==== READING PASSAGE
About event grouping

Three AI algorithms are provided that group events together and present the groups within a single incident.

Description

The three algorithms are the following:

Temporal grouping

This AI algorithm is an unsupervised learning algorithm that groups alerts that are discovered to co-occur over time. When a problem arises, there are typically multiple parts of a system or environment that are impacted. When alerts in different areas co-occur, it makes sense to look at them together and treat them as one problem to try to determine what might have happened.

Grouping co-occurring alerts together reduces the number of tickets and incidents opened and the number of people looking at the same problem, thereby significantly reducing noise in your monitoring systems. It helps you to understand the context of an issue so you can prioritize, triage, and resolve it more quickly.

To train this algorithm, complete some initial setup tasks. This AI algorithm also needs at least three months of historical event data to learn alert patterns and discover groups. For more information, see Setting up training for temporal grouping.

This algorithm is enabled so when related alerts are grouped based on when they occur, Site reliability engineers (SREs) and other users responsible for application and service availability will be able to view the details in the event Viewer, as described in About alerts.

Topological grouping

This AI algorithm is an unsupervised learning algorithm that groups alerts based on the resource groups in which those alerts occur. For example if you have a resource group made up of all the resources within a given Kubernetes namespace, then any alerts on pods, microservices, or other resources in that namespace will be grouped together in a single topological group.
========
==== DATASET ENTRIES
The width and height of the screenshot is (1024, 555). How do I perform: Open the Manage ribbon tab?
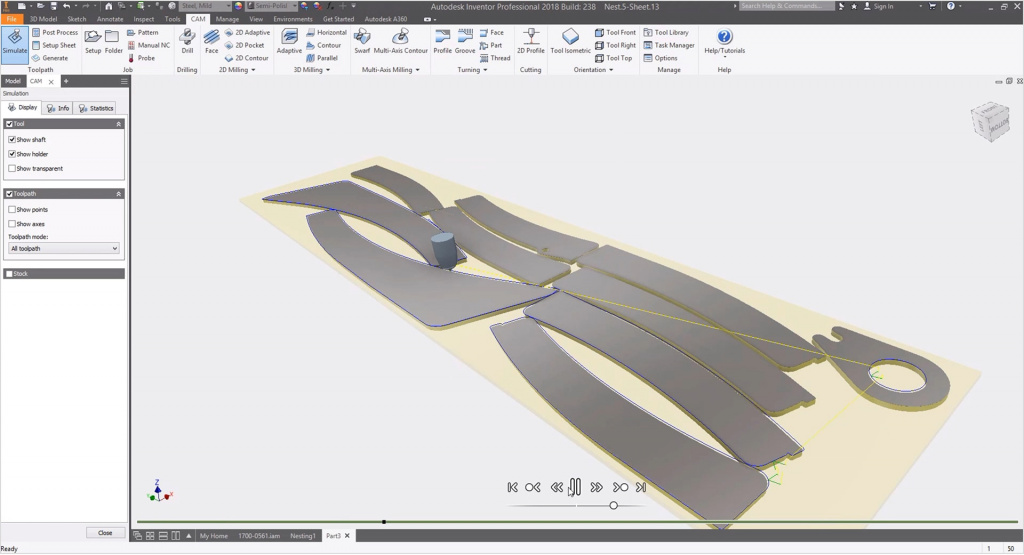[x=227, y=19]
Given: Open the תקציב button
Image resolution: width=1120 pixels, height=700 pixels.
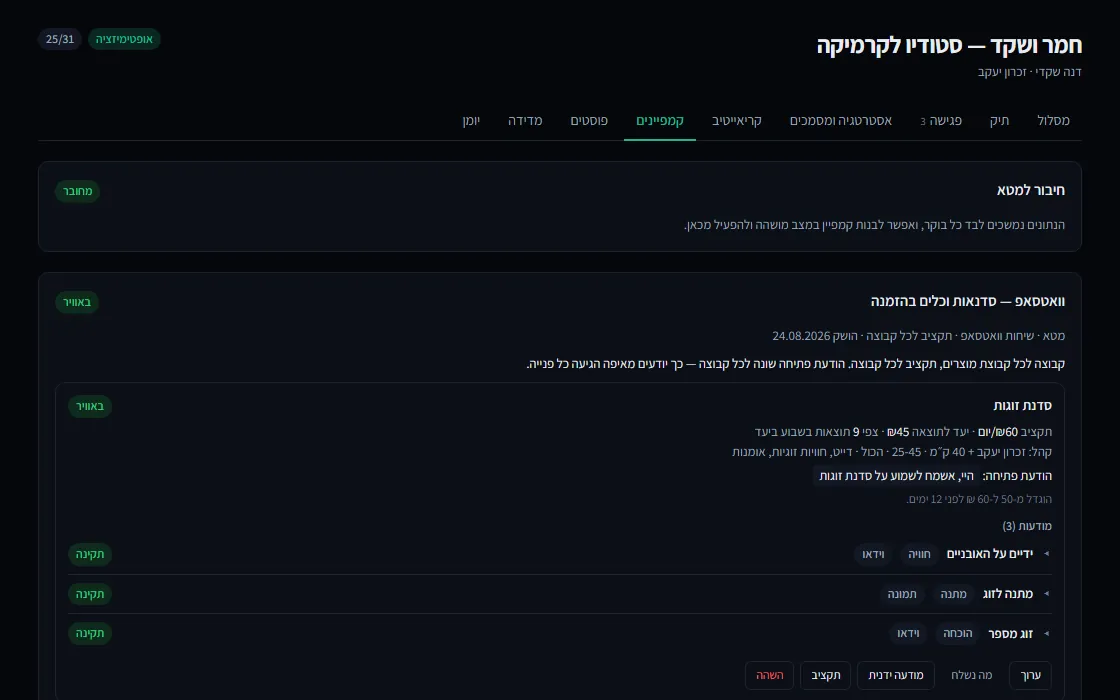Looking at the screenshot, I should point(826,675).
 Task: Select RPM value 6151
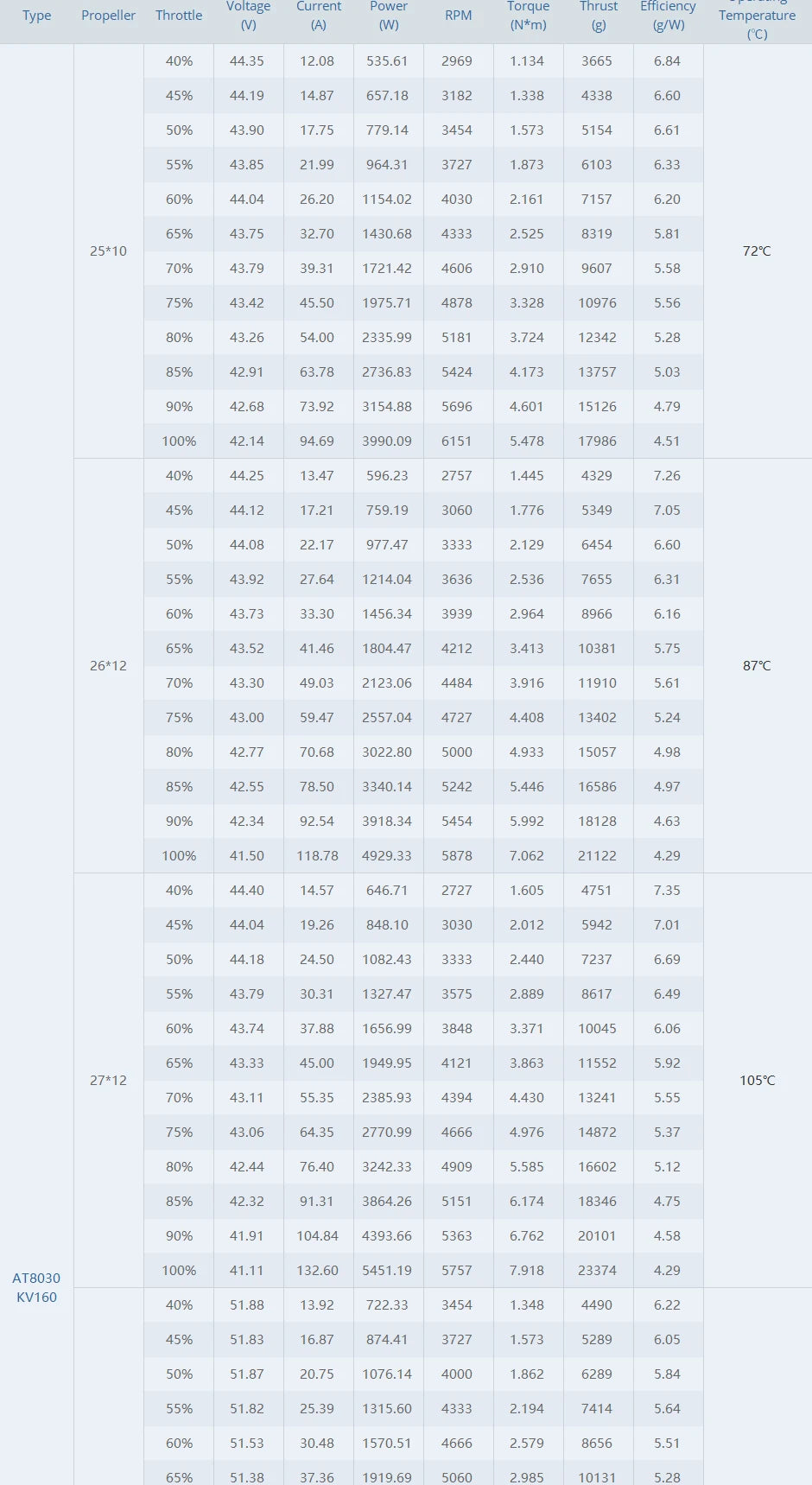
========
### ASSIGNMENT 1:
Transcribe the stretch of the event grouping text from "This algorithm is" through "single topological group.".
### ASSIGNMENT 2:
According to the event grouping text, how much historical event data does the temporal grouping algorithm need?
Answer from the event grouping text alone, not the material.

### SOLUTION 1:
This algorithm is enabled so when related alerts are grouped based on when they occur, Site reliability engineers (SREs) and other users responsible for application and service availability will be able to view the details in the event Viewer, as described in About alerts.

Topological grouping

This AI algorithm is an unsupervised learning algorithm that groups alerts based on the resource groups in which those alerts occur. For example if you have a resource group made up of all the resources within a given Kubernetes namespace, then any alerts on pods, microservices, or other resources in that namespace will be grouped together in a single topological group.

### SOLUTION 2:
At least three months.